From personal experience: there are people around the world with a lot of money. $1 million is not what it used to be. Manhattan is one place where they want to buy real estate, and there are others, similarly getting priced ridiculously for the average person. Not so to those with real money. I know small apartments that rent for 100,000 euros a MONTH in Monaco.
There have emerged a lot of wealthy people internationally in the last 15 years. There have always been places where they have looked to park some money in the form of inflated-price assets. Manhattan is an international such place, along with parts of HK, London, Paris, Monaco, Dubai, etc., etc.
The "bubble" is something I have wondered about. I recently had the opportunity to acquire some of this real estate, at a "good" price, that I still considered over-priced. Why? Because I don't have all the money in the world, and because I was comparing the price to what I could get that would satisfy needs that I have other than wealth preservation.

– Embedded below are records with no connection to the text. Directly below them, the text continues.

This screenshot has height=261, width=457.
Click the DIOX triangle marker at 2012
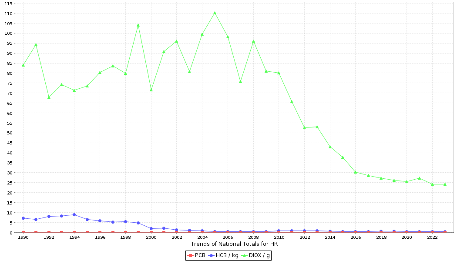tap(304, 128)
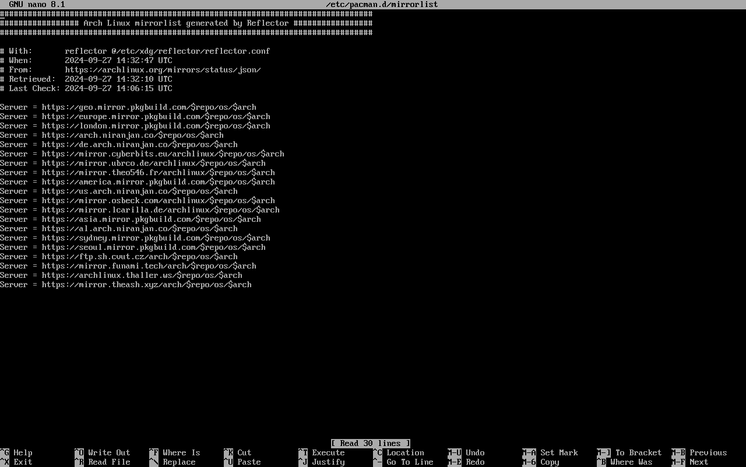The height and width of the screenshot is (467, 746).
Task: Select the Replace shortcut label
Action: [x=179, y=462]
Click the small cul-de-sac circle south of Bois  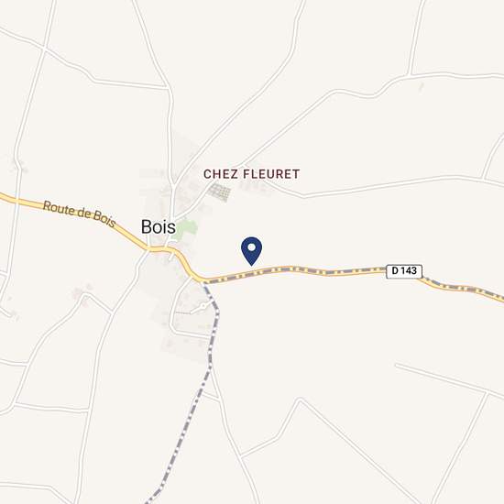(x=203, y=306)
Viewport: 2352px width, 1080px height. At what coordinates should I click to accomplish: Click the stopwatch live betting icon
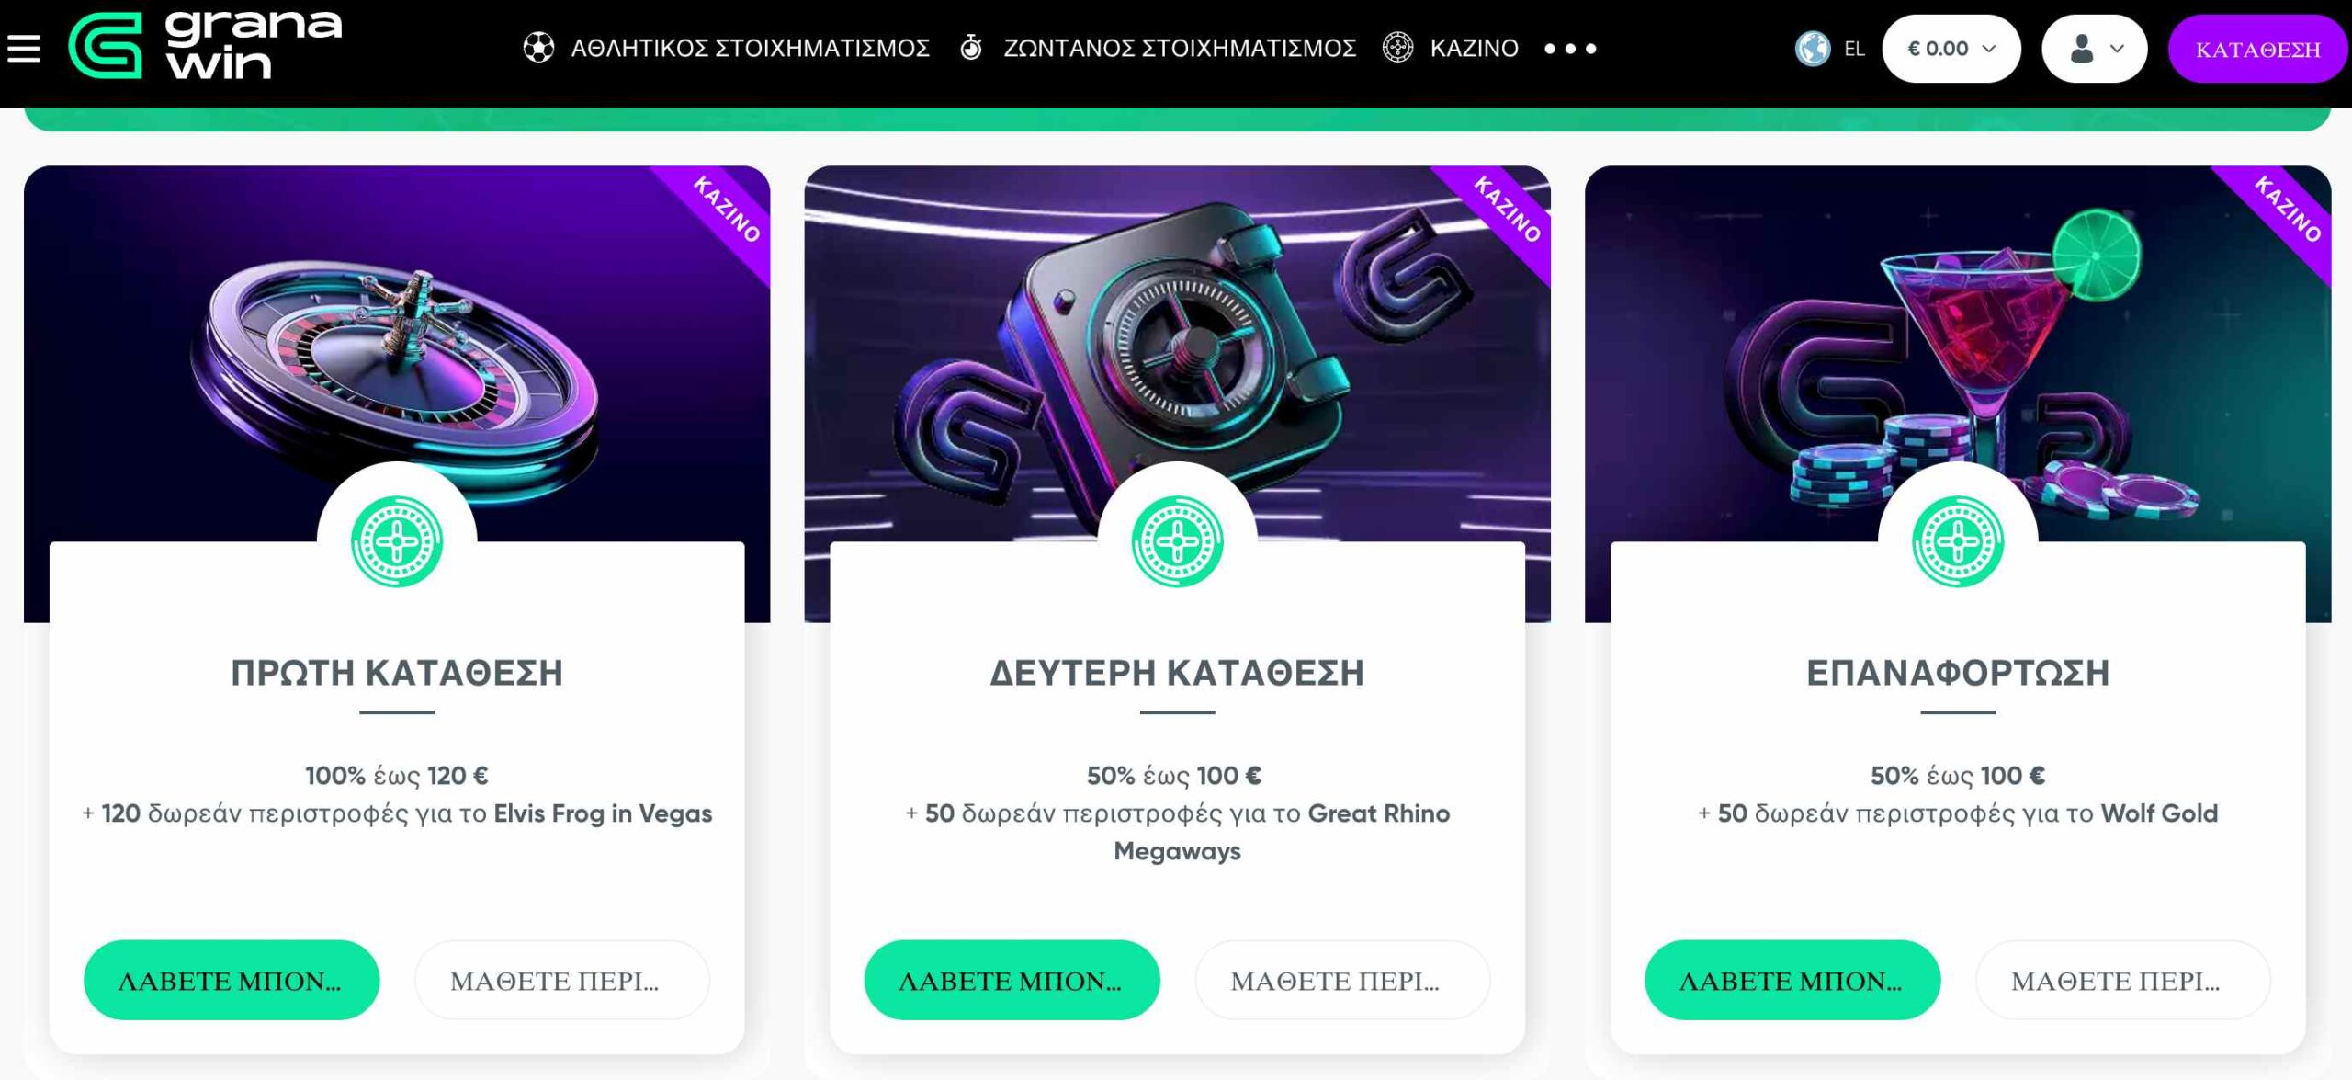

In thinking about it, I was wondering what the value of the real estate would be in, say, 10-20 years. In seeing who was in that community, and in seeing the kind of generational wealth that exists, I concluded that, although the price was currently high, it would retain its value unless the country that it was in went completely to pot--which is unlikely, although anything is possible within 20 years. However, in older Mediterranean areas, places have "gone to pot" and can still maintain outrageous real estate prices in certain areas.
Manhattan, though, I don't know. It doesn't have the same kind of history as those places. All of these people own property in various places, of course. To be fair, the bulk of people buying in Mediterranean areas are nouveau-riche Chinese and Russians, and any others who have realized oil-based wealth in the past while. NYC is slightly more diverse, but not much. Look at other "desirable" north american areas--silicon valley, local tech people (lots of Chinese); Beverly Hills, generational US wealth; Vancouver/Toronto, Chinese.
Some "normal" people get caught up in things, and inhabit places they inherited, or flip places they inherited and buy another, paying either nothing, or just the increment--so they aren't sitting on a million-dollar mortgage, but a $100-$200k mortgage.
There are STILL lots of ARM's out there, especially in those Canadian hot-spots. Everybody is nervous about them re-setting sometime in 2015, for starters, so it is likely that you will see a wave of selling before a rise in interest rates is announced, by those who cannot actually afford their places.
The "bubble" is one of prices, not of value, and I don't think that it will burst in the REAL international places, like HK or Monaco or London or Manhattan, but I could see places like Toronto going significantly down, although even there it is all Chinese driving up the prices.